After knocking out Katz and Cieri, Richardson, an HVAC service tech from Grand Rapids, Michigan playing in his first WPT event, suddenly found himself in unfamiliar territory. He had started the day fifth in chips with barely over half a million and had worked his way into the lead sitting on close to $6 million. It was also the first time since the end of Day 4 that somebody other than Erik Seidel was in command.
But it was really all an illusion. Seidel was the man in control and he chipped away at the less-experienced Richardson, taking large pot after large pot with timely raises and re-raises until he was back in the lead.
When Seidel wasn't winning pots, Andrew Barta was pushing all-in. It seemed like he was all-in every other hand until he finally got called down by Robert Richardson. The problem for Richardson was that this time, Barta actually had it. Richardson's top pair, big kicker was sunk by Barta's two pair and the hit dropped him into third position.
At this point Richardson looked ready to implode, but somehow he righted the ship and all three players ended up embroiled in a dead heat, with each sitting on stacks in the $3.5 million range. Sitting is the key word here folks, as things seriously slowed at this point. Not one of the three players remaining seemed ready to take a risk.
The hours rolled by before the seasoned vet Seidel took command again. By 3 a.m. (EDT), the 10th hour of play on the day, Seidel had managed to build yet another lead. The Team Full Tilt pro had about $5 million in chips to the $2.5 million of each of his less-experienced counterparts, who had suddenly begun shoving just about every hand with at least Barta suggesting the best way to take on Erik was for one of them to grab the other's chips and run with it.
The problem was that it was Seidel who eventually picked Barta off.
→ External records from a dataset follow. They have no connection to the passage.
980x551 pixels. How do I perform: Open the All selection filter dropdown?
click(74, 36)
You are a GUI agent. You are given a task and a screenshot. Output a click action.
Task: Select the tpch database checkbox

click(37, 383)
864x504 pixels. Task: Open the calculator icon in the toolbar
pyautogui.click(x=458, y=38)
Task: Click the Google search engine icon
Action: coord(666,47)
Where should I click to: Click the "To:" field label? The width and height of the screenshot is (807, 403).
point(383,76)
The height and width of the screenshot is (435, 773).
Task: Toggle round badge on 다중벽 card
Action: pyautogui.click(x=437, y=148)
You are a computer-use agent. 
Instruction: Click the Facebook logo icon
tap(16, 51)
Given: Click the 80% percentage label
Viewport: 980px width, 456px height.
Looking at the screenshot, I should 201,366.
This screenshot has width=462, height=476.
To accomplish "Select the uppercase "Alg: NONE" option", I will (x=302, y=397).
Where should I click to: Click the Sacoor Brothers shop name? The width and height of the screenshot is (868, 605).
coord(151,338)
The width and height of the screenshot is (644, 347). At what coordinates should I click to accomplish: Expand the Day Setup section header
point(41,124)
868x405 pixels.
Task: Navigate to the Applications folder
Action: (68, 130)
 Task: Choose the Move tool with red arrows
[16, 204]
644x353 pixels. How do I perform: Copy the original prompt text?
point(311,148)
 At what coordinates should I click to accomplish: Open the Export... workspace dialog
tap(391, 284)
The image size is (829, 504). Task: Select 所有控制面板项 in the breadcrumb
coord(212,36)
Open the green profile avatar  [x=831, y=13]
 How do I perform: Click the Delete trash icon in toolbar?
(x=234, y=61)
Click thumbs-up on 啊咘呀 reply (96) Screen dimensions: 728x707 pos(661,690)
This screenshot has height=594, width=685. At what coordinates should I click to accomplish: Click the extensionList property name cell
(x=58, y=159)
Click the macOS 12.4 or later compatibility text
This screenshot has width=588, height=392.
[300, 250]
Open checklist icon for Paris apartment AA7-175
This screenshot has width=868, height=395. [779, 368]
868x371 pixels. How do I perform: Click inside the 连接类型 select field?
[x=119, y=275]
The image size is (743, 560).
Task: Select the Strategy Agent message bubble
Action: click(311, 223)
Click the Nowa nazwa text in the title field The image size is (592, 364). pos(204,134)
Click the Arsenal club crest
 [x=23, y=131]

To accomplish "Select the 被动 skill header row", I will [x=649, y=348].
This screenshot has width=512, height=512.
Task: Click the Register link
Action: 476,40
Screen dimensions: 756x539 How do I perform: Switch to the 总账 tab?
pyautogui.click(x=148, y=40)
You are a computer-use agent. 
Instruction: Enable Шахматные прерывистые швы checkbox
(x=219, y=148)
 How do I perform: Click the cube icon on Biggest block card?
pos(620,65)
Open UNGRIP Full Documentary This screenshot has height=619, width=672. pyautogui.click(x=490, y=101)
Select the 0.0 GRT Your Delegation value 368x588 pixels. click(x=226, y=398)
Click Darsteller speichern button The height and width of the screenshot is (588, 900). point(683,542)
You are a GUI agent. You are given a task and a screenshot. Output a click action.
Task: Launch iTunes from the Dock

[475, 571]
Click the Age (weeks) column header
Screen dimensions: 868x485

All the shoving had given Barta a few more chips but Seidel's jacks held against his ace-queen, and Seidel's own ace-queen topped his Q-10 a few minutes later. Barta grabbed $281,011 for third and we were finally heads-up.
After a long six days of poker and a final table that rivaled some of the longest in WPT history, heads-up was a sharp contrast as it lasted just one hand. Seidel had a better than 4-1 lead and when the two went deep into hand No. 1, Seidel called Richardson's shove on a A♣ K♥ 9♠ 8♥ board with A♥ J♦. Richardson had just the 9♣ 7♠ and with the K♦ that fell on the river, the inevitable happened.
Richardson took home $558,792 for second and your big prize is the opportunity to find complete details on how Seidel managed to win his first WPT title and $967,390 on our Live Updates page.
That's it, that's all from Connecticut and the 2008 WPT Foxwoods Poker Classic. With only the WPT Championship left and coming up in a little over a week, Season 6 is just about done. Rumor has it that based on recent happenings, Mike Sexton is planning to adjust that monster-pot live-card slogan to more accurately reflect the play on tour.
"May all your final tables be marathons and your prize pools be dwindling" sounds about right to me.